Please find the line that holds "Screen dimensions: 443x443" below and reproduce it, along with every line after it through the end, exactly and without pictures.

Source records:
○ ○ ○ ○ ○

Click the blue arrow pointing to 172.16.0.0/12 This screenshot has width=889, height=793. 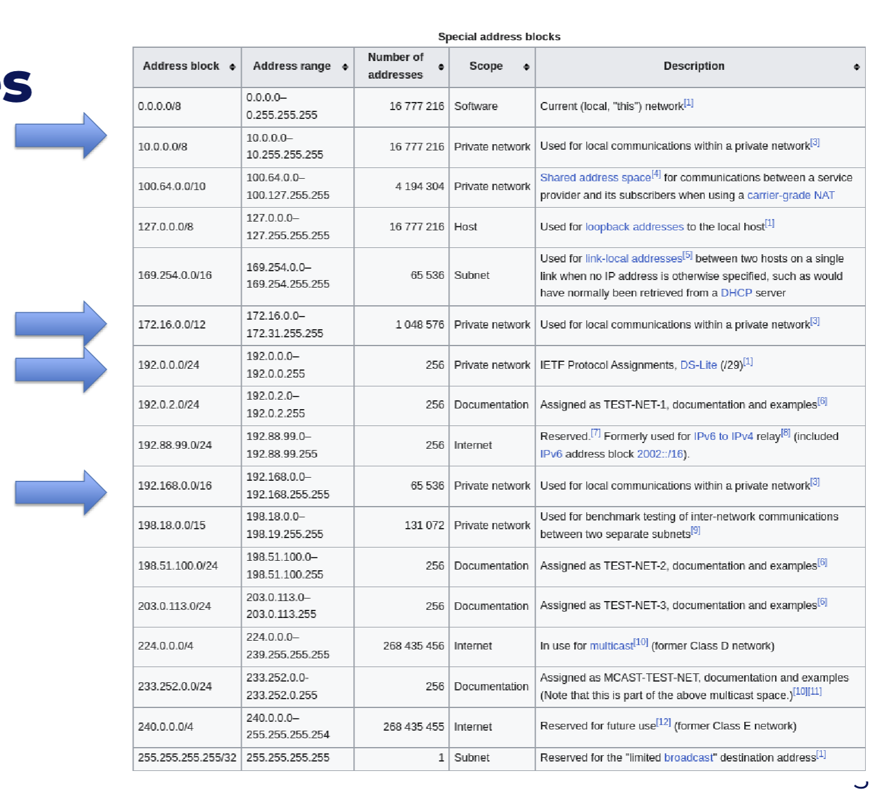(61, 323)
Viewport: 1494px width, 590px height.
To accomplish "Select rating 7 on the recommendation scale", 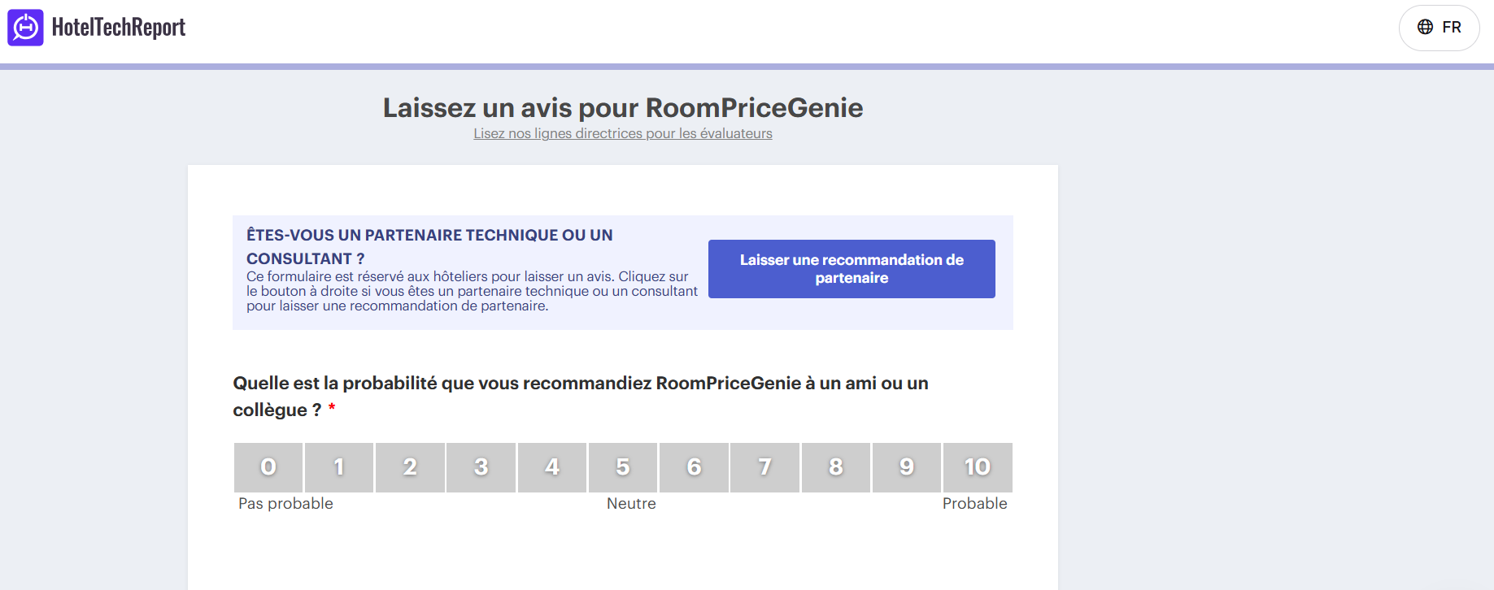I will click(x=764, y=467).
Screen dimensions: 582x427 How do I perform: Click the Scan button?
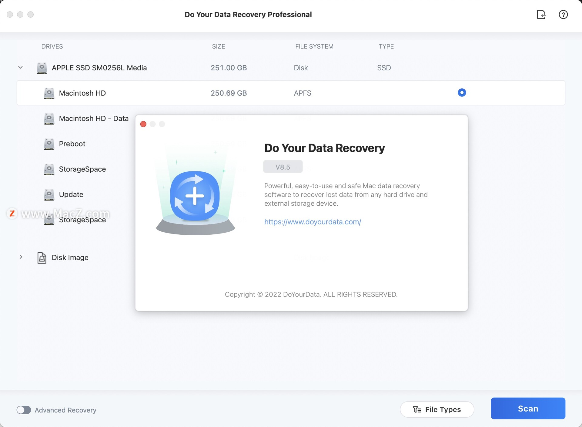tap(528, 409)
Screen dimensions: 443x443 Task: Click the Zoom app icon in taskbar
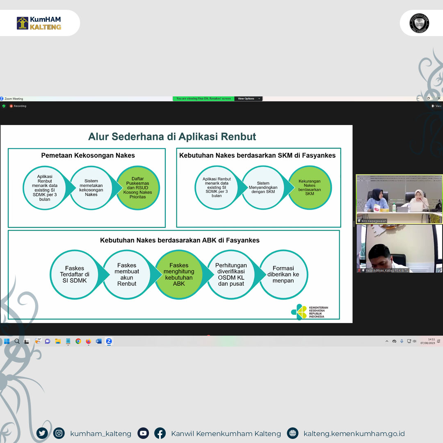tap(109, 341)
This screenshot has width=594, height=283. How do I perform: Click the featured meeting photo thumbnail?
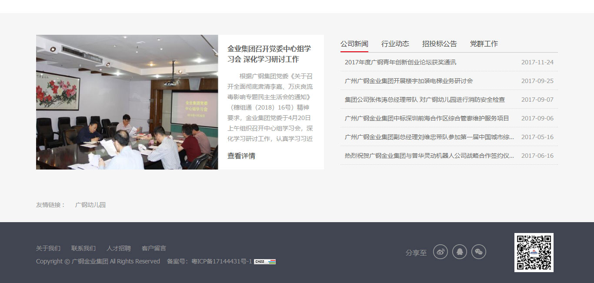click(127, 102)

○ ○ ○ ○ ○

Result for this exercise:
Screen dimensions: 443x443 Task: Click the Zoom app icon in taskbar
tap(109, 341)
This screenshot has width=594, height=283. How do I perform: Click the featured meeting photo thumbnail?
click(127, 102)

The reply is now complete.